The estimated annual benefits payable upon retirement to the Company’s then current Executive Officers, Messrs. Bayne, LaPlante, Deschene, Havrilla, Tornquist and Boyles were $45,351, $52,302, $41,802, $29,898, $52,302, and $44,427 respectively. These amounts are based upon the assumption that these Officers will continue their employment at their salary rate at January 1, 2005, until their normal retirement dates and the Company’s retirement plan will continue in effect. As of January 1, 2005, Messrs. Bayne, LaPlante, Deschene, Havrilla, Tornquist and Boyles had less than approximately three years, 21 years, 24 years, 23 years, less than three years, 12 years and 20 years respectively, of vesting service in the plan. As previously noted in the Executive Compensation section, both Mr. LaPlante and Mr.

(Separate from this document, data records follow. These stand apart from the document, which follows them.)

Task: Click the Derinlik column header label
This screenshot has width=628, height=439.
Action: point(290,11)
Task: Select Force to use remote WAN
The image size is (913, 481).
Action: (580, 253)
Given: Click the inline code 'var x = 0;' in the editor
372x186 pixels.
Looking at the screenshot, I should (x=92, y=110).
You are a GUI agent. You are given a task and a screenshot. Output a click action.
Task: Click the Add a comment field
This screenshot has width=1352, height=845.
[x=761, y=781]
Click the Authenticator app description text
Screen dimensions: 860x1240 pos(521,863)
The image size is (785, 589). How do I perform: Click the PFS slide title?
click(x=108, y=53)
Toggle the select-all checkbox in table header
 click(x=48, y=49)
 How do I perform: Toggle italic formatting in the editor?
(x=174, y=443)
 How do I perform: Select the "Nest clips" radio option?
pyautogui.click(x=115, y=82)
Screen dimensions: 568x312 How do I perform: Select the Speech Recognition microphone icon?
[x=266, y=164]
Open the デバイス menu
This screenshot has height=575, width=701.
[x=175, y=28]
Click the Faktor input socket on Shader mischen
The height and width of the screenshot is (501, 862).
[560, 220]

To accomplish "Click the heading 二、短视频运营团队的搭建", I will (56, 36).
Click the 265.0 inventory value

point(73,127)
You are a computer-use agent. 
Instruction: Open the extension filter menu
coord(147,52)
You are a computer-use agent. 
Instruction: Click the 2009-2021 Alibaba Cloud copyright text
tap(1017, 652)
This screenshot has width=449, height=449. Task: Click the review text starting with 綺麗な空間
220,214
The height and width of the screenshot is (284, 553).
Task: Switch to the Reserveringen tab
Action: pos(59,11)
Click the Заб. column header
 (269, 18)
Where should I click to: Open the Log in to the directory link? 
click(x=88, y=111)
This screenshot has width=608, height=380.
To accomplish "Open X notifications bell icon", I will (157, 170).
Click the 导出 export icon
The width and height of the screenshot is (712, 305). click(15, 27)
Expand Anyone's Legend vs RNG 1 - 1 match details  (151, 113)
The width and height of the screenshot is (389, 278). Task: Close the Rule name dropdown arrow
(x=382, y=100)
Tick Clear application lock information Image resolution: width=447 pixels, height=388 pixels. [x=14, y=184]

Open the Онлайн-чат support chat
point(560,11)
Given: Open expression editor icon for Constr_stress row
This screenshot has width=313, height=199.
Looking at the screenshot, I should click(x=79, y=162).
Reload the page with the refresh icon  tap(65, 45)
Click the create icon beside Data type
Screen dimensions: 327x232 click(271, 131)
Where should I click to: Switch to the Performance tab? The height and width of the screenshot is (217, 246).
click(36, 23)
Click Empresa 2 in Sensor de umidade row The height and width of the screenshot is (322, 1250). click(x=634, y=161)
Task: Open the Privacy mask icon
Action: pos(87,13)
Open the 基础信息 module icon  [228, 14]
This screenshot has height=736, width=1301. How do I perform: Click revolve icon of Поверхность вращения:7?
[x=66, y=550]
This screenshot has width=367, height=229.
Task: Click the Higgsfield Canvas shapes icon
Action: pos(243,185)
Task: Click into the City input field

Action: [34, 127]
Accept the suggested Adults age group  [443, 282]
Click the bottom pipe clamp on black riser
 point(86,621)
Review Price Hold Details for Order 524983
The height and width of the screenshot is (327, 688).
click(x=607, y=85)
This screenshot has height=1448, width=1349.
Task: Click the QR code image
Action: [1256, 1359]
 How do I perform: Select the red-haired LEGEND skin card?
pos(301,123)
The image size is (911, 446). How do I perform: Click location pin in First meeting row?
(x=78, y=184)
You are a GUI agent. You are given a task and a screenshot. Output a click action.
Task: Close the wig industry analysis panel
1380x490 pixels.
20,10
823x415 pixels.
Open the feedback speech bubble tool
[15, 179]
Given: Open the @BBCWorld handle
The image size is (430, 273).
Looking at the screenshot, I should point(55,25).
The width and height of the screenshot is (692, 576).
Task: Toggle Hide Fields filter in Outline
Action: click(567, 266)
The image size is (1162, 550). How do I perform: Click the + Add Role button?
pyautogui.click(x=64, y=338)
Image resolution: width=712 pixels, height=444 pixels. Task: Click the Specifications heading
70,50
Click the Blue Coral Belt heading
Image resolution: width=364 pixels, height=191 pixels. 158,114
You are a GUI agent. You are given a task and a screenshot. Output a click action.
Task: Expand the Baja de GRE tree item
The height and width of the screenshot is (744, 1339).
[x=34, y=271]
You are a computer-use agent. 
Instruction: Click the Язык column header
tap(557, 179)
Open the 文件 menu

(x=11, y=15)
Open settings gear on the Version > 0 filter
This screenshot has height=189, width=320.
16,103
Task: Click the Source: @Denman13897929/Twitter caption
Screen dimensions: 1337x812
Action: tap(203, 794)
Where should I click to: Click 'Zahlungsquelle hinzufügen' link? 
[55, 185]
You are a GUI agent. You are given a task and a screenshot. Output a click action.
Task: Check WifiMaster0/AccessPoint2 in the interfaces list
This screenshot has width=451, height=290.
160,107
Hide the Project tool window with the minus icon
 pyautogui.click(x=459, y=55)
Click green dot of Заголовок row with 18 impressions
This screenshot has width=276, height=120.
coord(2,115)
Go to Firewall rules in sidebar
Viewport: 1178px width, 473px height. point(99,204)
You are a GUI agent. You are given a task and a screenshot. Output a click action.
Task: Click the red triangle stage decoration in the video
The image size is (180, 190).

Deschene terminated employment with the Company during 2004.
Employees of The Maricor Group and its subsidiaries are not eligible to participate in the defined benefit pension plan.
Directors who are not employees of the Company are not eligible to participate in the Company’s retirement plan.
Section 16(a) Beneficial Ownership Reporting Compliance
To the Company’s knowledge, based solely on a review of the copies of such reports furnished to the Company and written representations that no other reports were required, the Company believes that during the year ended December 31, 2004, its officers, Directors and greater-than-10% shareholders complied with all Section 16(a) filing requirements, with the exception of Patrick C. Cannon, who filed a late report on Form 3.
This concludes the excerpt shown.